Cooperative study conducted by University of Jyväskylä and Natural Resources institute Finland (Luke), revealed that enriched rearing of juvenile fish significantly enhances the survival of fish from bacterial infection commonly seen in rearing conditions. That may also improve the post release survival of the fish after stocking into the wild. The study has been published in Journal of Applied Ecology.
Importance of aquaculture is increasing worldwide. Along with food production, rearing of endangered fish populations for supportive stocking has become important. In such actions, it is important that the behavior and survival of introduced fish resembles to that of their natural conspecifics.
Traditional stimulus poor rearing environment offers favorable conditions for spread of parasites and diseases, which can significantly reduce the pre- and post-release survival of aquaculture fish. For enhancing the quality of stocked fish, enriched rearing method has been developed in Kainuu Fisheries Research Station of Luke in Paltamo. In this method, structures are added to rearing tanks to increase habitat complexity and resemblance to natural conditions. Earlier, enriched rearing has also been shown to enhance survival of fish during disease epidemics in rearing conditions, but the underlying mechanisms have remained unclear.
New results about the effects of enriched rearing have now been achieved from collaborate study of University of Jyväskylä and Luke. The study showed that enriched rearing enhanced the survival of Atlantic salmon (Salmo salar) and sea migrating brown trout (Salmo trutta) exposed to a common pathogenic fish bacterium, the Flavobacterium.
"Adding enrichments to rearing tanks significantly improved the survival of fish during natural disease outburst. However, there were minor differences between fish species and populations," says PhD student Ville Räihä from University of Jyväskylä.
Benefits of enriched tank can be seen quickly
The beneficial effects of enrichments can be seen very quickly in just few days. One proposed reason may be e.g. the better stress tolerance levels of fish in enriched environment, but this has not been studied yet, Ville Räihä evaluates.

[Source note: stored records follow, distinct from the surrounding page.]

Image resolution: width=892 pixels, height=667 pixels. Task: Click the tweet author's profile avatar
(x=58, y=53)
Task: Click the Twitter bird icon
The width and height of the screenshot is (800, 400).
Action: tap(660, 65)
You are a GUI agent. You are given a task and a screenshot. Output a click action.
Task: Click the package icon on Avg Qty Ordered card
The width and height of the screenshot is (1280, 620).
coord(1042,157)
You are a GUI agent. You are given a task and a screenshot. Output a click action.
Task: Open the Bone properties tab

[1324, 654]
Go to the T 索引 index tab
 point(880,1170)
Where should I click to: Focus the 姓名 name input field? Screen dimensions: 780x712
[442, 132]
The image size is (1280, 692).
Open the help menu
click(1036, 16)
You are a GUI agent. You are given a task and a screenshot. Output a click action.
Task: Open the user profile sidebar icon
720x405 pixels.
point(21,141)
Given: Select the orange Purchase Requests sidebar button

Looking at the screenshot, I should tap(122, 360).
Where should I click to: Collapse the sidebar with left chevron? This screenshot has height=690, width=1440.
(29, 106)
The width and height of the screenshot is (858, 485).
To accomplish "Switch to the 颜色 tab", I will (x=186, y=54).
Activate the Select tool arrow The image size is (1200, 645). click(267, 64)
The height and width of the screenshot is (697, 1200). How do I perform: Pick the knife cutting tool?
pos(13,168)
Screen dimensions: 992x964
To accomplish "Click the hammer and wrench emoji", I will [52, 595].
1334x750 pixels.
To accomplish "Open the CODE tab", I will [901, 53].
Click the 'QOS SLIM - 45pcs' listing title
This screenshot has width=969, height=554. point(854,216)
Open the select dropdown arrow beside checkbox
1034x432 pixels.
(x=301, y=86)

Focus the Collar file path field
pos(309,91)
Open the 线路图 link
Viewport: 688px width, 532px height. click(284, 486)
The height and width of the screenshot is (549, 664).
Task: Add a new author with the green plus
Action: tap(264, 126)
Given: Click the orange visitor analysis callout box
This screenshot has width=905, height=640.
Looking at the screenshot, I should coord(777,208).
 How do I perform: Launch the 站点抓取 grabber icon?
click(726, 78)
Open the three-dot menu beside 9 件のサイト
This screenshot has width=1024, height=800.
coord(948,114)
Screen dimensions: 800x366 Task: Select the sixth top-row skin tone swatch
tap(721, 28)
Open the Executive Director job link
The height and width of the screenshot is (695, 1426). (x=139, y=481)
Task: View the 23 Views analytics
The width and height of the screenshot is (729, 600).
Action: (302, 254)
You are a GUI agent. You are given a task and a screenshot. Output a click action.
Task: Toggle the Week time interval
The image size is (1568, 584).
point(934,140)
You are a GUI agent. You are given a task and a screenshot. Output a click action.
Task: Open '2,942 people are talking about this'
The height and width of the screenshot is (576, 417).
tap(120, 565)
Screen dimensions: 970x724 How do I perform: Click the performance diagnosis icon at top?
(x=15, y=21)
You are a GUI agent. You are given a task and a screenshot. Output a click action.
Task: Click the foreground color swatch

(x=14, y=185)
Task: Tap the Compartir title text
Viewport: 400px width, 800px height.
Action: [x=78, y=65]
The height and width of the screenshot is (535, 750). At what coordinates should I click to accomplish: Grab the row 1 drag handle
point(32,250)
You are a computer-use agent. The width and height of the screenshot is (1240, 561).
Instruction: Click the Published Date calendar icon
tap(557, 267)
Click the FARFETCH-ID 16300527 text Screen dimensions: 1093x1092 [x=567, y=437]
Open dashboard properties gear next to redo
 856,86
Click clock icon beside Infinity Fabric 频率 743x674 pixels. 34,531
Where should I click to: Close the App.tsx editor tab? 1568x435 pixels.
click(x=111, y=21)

For experimental infection, fish were raised in enriched or standard conditions for six months, after which they were exposed to Flavobacterium in both of these environments.
"The controlled exposure revealed that fish exposed to the disease in enriched environment had higher survival regardless of the rearing background in standard or enriched conditions. This emphasizes the importance of the environment of exposure for severity of the disease," Ville Räihä tells.
The results of the study may advance e.g. the development of natural disease prevention methods in aquaculture.